▶ Excerpted passage
== Segment start ==

The End of 3% Mortgages: Why the Mortgage Lock-In Effect Is Fading in 2026

Will home prices drop in 2026, or will they go up? The answer to that question depends on factors related to mortgage rates, rents, and the fading of the mortgage-rate lock-in effect. In this article, Reventure will analyze why we could be exiting the era of 3% mortgage and how this could lower home prices in 2026, especially in markets with weakening rents.
Over the last three years, the housing market has been defined by one phenomenon: the Mortgage Rate Lock-In Effect. Millions of American homeowners secured ultra-low mortgage rates during 2020–2021. When rates surged that dynamic discouraged mobility, froze existing-home inventory, and helped prop up prices despite deteriorating affordability. But new data suggests that this lock-in effect — long the primary force supporting home valuations — is beginning to weaken.

== Segment end ==

▶ Provided data

== Segment start ==

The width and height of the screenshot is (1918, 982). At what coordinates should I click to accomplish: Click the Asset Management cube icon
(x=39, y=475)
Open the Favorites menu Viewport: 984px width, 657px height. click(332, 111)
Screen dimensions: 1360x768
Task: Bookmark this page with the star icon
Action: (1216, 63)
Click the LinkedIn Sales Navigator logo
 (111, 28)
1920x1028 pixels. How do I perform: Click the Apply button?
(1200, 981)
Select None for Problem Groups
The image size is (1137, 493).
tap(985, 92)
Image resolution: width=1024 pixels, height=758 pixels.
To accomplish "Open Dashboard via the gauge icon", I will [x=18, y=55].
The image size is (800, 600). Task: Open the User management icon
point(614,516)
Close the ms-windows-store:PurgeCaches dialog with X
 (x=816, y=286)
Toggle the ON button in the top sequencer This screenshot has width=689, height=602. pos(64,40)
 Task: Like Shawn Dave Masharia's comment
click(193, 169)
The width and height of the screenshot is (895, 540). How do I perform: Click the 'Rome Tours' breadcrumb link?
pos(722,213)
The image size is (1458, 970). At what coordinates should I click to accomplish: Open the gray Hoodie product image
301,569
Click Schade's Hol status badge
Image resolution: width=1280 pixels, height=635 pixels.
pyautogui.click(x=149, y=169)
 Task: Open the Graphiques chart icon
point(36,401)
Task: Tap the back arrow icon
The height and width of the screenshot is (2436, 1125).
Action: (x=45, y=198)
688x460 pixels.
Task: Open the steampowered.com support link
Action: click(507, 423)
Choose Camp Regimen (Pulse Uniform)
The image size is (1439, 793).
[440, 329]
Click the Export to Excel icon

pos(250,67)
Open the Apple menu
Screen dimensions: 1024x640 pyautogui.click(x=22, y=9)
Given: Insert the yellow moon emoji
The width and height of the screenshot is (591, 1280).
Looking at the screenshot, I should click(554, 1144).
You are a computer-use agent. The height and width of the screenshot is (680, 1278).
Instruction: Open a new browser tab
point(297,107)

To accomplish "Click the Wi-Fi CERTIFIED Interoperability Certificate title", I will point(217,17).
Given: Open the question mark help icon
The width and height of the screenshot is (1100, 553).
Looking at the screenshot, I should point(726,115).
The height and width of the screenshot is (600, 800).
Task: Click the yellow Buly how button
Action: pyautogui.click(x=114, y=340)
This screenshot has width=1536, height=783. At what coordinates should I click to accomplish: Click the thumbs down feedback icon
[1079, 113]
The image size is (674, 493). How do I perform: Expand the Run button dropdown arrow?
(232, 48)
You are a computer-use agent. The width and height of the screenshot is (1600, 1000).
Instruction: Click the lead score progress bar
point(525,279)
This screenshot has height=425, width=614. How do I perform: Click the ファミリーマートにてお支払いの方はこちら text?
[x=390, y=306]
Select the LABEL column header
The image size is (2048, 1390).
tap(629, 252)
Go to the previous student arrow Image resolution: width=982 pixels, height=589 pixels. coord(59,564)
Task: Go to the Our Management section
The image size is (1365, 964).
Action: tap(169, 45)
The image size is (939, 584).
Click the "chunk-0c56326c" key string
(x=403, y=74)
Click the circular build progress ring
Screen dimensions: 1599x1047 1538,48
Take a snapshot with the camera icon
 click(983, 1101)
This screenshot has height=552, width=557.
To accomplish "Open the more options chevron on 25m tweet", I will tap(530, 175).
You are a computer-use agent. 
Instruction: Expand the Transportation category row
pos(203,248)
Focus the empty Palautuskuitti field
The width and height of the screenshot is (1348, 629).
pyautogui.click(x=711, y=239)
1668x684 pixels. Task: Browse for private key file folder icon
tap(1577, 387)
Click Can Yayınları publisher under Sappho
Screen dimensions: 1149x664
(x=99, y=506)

== Segment end ==

▶ Task statement
Reproduce the passage of the mortgage lock-in article word for word, starting with "Will home prices" and going on through "with weakening rents.".

▶ Answer space
Will home prices drop in 2026, or will they go up? The answer to that question depends on factors related to mortgage rates, rents, and the fading of the mortgage-rate lock-in effect. In this article, Reventure will analyze why we could be exiting the era of 3% mortgage and how this could lower home prices in 2026, especially in markets with weakening rents.